In my experience, most scenarios benefit from having an element’s layout adapt to direction.  It seems reasonable to me to have authors set an additional attribute or define an additional CSS rule for an element to handle the less common scenarios.

-Phil

From: www-style-request@w3.org [mailto:www-style-request@w3.org] On Behalf Of Andrew Fedoniouk
Sent: Thursday, September 22, 2011 7:45 PM
To: Ojan Vafai
Cc: Tab Atkins Jr.; www-style list
Subject: Re: [css3-flexbox] Too many flex-flow values?

Consider something close to tiled map implementation where element-tiles
shall go in strictly physical order no matter of base UI directionality.
That is one of practical situations we’ve bumped into with our flex/flow
implementation that used only logic directions initially.

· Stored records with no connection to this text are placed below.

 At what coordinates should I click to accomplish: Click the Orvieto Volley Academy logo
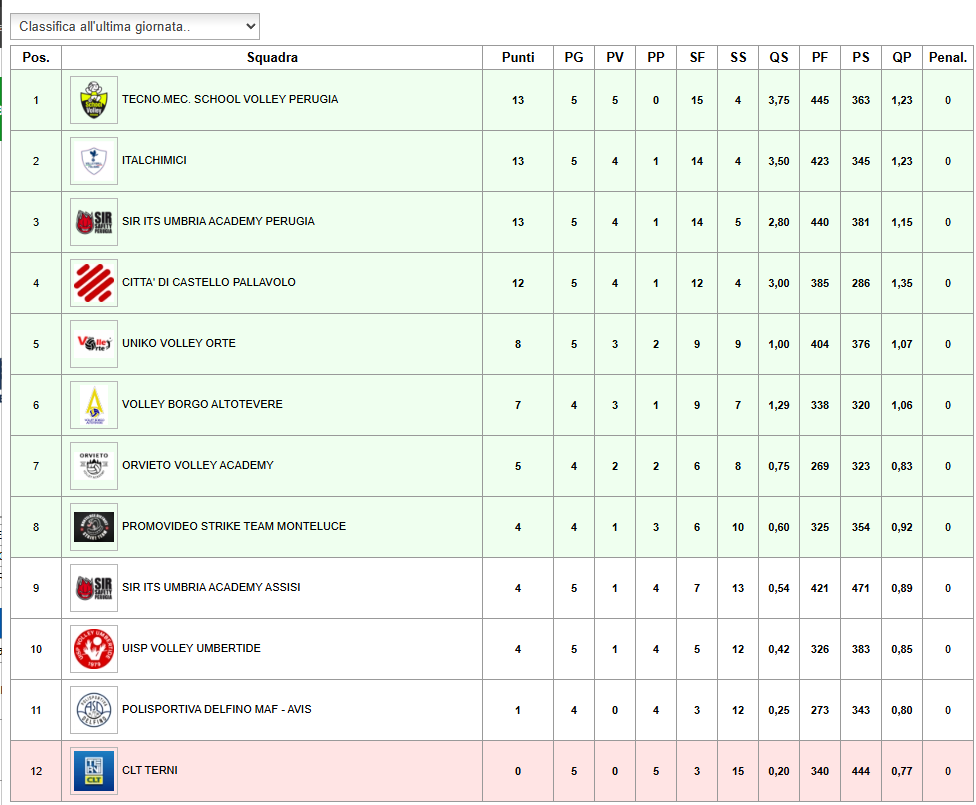[94, 466]
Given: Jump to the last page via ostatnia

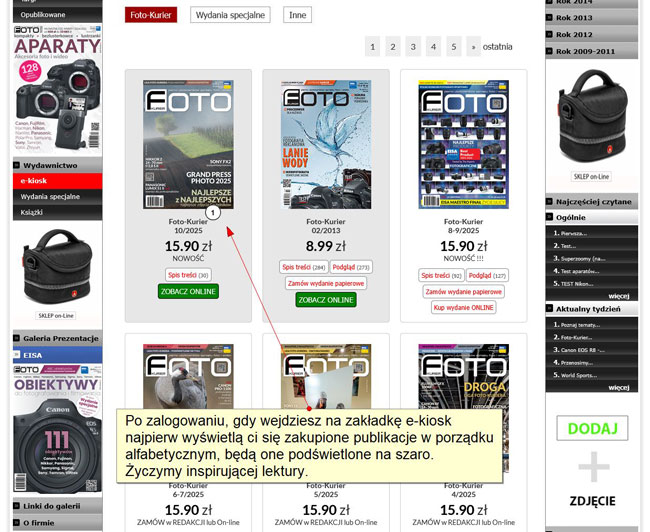Looking at the screenshot, I should (x=497, y=46).
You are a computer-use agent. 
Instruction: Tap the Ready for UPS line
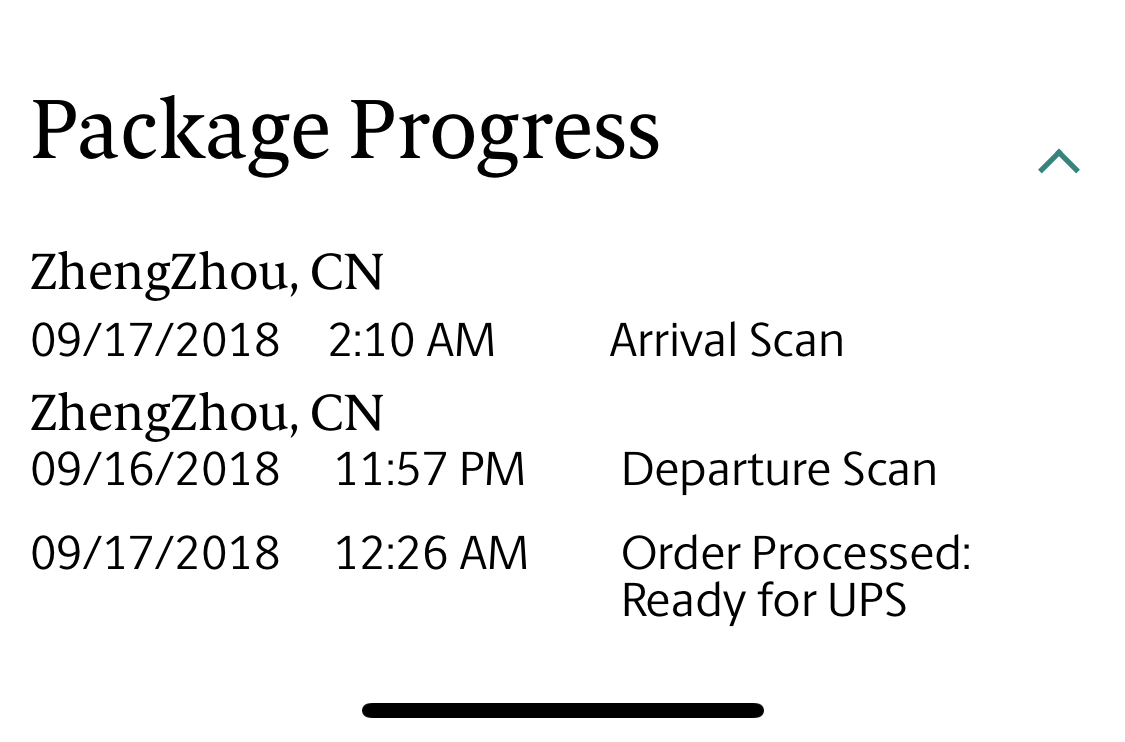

Another case is when content contains explicit mentioning of
the direction, like: “Result of formula (on the left) is presented in
the table on the right”. It is better to use physical directions here
for many reasons including potential misinterpretation of information
when blind translations are used.

Obviously this applies to flexbox and grid use cases.

--
Andrew Fedoniouk

http://terrainformatica.com




From: Ojan Vafai<mailto:ojan@chromium.org>
Sent: Thursday, September 22, 2011 5:08 PM
To: Andrew Fedoniouk<mailto:news@terrainformatica.com>
Cc: Tab Atkins Jr.<mailto:jackalmage@gmail.com> ; www-style list<mailto:www-style@w3.org>
Subject: Re: [css3-flexbox] Too many flex-flow values?

Can you give use-cases where logical directions are insufficient. It's hard to argue against "for ttb systems use of only logical directions in Grid is plainly wrong" because it doesn't actually say what's wrong or what use-cases don't work.